By contrast, Colin Kaepernick is a man of impeccable character and integrity. This past season his teammates voted to give him the highest honor available for his life on and off the field. Just this past week the NFL Player’s Association gave Colin their Community MVP Award for his outstanding community service and generosity. And now he is a man without job — standing up for his values cost him everything. But do you know what Colin does when he’s down on his luck? He continues to donate money — over $900,000 and counting — to fight injustice. He spends his weekend handing out suits to formerly incarcerated citizens who are returning to their communities and looking for jobs. He’s a man who puts his money where his mouth is.

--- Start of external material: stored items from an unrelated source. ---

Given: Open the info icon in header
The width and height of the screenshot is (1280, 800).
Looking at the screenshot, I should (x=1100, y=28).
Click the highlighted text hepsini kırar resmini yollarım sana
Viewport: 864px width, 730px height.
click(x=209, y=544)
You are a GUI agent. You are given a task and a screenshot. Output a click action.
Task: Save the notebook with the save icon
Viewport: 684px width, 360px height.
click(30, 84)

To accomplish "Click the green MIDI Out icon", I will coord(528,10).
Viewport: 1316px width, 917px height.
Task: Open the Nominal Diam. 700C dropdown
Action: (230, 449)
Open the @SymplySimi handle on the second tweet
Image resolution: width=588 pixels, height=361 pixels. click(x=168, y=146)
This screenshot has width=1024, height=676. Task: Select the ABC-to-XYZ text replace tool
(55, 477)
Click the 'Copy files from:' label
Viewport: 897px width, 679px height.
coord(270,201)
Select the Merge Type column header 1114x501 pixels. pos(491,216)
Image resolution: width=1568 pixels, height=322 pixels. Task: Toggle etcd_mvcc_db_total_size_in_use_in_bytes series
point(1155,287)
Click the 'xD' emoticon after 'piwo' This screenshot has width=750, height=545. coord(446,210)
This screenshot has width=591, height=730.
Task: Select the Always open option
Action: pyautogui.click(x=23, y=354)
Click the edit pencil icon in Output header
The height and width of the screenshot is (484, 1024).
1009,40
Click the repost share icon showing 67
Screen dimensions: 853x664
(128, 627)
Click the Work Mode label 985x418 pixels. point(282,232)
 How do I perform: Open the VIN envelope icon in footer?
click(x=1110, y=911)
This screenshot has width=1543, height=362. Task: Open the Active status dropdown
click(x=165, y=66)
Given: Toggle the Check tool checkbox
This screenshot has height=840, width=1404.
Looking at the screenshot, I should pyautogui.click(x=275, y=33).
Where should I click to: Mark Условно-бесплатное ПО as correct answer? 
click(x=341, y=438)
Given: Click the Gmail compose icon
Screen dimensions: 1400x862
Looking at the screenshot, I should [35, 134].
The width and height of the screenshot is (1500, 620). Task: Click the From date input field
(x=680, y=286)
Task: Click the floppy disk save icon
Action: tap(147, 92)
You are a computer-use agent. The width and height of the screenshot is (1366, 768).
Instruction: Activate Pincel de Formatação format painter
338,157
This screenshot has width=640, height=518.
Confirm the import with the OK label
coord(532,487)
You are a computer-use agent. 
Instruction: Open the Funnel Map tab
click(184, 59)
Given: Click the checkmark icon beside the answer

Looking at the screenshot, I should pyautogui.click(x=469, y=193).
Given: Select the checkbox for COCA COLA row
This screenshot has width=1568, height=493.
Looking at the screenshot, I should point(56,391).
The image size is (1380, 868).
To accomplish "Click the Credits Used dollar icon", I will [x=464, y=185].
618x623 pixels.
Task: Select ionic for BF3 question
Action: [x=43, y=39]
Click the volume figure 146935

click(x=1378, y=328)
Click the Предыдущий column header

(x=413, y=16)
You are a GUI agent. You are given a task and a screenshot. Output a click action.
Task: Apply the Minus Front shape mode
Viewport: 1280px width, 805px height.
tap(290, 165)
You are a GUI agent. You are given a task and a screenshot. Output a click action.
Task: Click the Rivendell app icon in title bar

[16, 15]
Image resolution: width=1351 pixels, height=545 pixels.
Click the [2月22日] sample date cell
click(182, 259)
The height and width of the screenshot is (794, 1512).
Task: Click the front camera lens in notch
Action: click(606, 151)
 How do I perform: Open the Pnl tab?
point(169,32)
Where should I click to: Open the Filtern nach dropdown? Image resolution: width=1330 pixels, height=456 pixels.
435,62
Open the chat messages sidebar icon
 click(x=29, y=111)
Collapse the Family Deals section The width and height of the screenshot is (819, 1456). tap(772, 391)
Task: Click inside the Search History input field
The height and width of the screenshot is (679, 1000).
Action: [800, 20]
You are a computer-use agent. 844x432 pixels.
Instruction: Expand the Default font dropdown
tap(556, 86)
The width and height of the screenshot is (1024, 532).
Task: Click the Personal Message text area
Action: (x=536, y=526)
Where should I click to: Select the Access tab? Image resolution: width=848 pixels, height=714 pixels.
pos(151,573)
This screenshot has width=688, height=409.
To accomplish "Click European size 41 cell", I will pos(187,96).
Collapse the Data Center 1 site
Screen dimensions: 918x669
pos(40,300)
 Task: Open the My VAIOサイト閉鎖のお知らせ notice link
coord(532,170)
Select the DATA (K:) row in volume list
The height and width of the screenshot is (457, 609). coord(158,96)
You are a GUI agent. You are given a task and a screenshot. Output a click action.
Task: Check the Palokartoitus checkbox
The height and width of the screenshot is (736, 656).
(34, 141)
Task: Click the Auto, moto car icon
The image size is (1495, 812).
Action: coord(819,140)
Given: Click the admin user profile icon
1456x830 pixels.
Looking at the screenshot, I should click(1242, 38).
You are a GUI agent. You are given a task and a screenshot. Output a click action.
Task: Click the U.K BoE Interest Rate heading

Colin isn’t alone. Malcolm Jenkins, the standout safety for the Philadelphia Eagles, who raises his fist each week during the national anthem, like Colin, has donated from his clothing line to provide dress clothes for returning citizens who need a job and a second chance. Along with Anquan Boldin, who retired from the Detroit Lions this year to focus on philanthropy, Malcolm is helping to lead the push for Clean Slate legislation in Pennsylvania, which, if passed, would automatically seal the records of people convicted of certain low level offenses after ten years. Both Malcolm and Anquan also have spoken against life without parole for juveniles (America is the only place in the world that has such sentences), pushed to end cash bail (which keeps people locked up based on their poverty, not their safety risk), and pressed against the long mandatory minimum sentences that fuel mass incarceration.

When these guys take a knee or raise a fist tomorrow, they aren’t disrespecting the flag or our country. These players are engaging in deeply patriotic, selfless, and brave protest to raise awareness to the injustices that persist in America’s criminal justice system. America would be a better place, if Donald Trump showed a fraction of the courage and leadership these players show everyday.

The views and opinions expressed in this article are mine and do not necessarily reflect the views of the Fair Punishment Project.